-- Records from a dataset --
--- --- ---
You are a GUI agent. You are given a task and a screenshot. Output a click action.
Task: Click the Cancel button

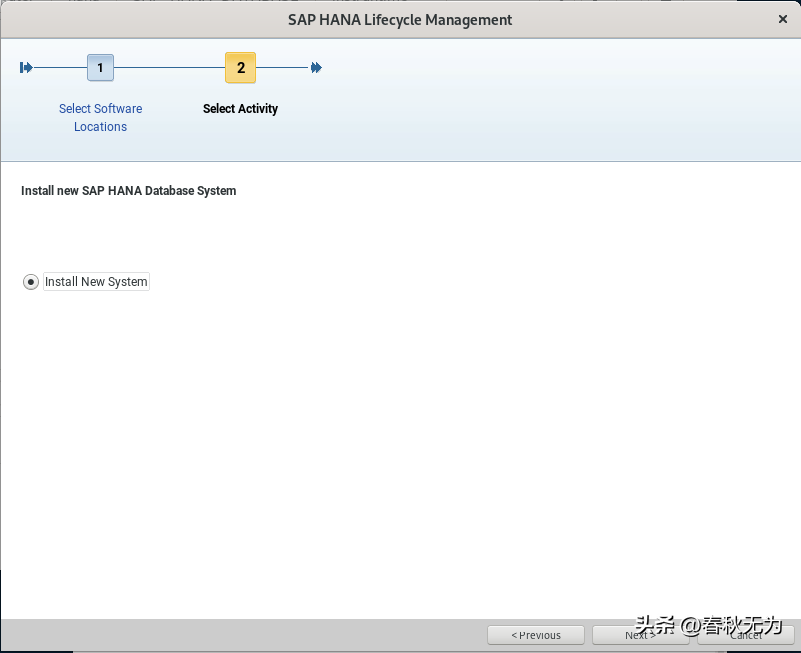pos(746,634)
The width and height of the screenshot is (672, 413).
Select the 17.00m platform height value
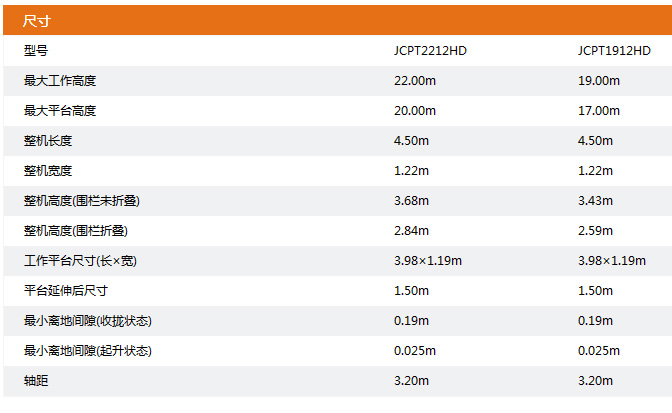click(598, 111)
--- --- ---
-- Aim of the task --
Going through the records above line by line, transcribe each one exactly and skip any pictures.

-- Final answer --
You are a GUI agent. You are given a task and a screenshot. Output a click action.
Task: Click the Cancel button

pos(746,634)
The width and height of the screenshot is (672, 413).
Select the 17.00m platform height value
click(598, 111)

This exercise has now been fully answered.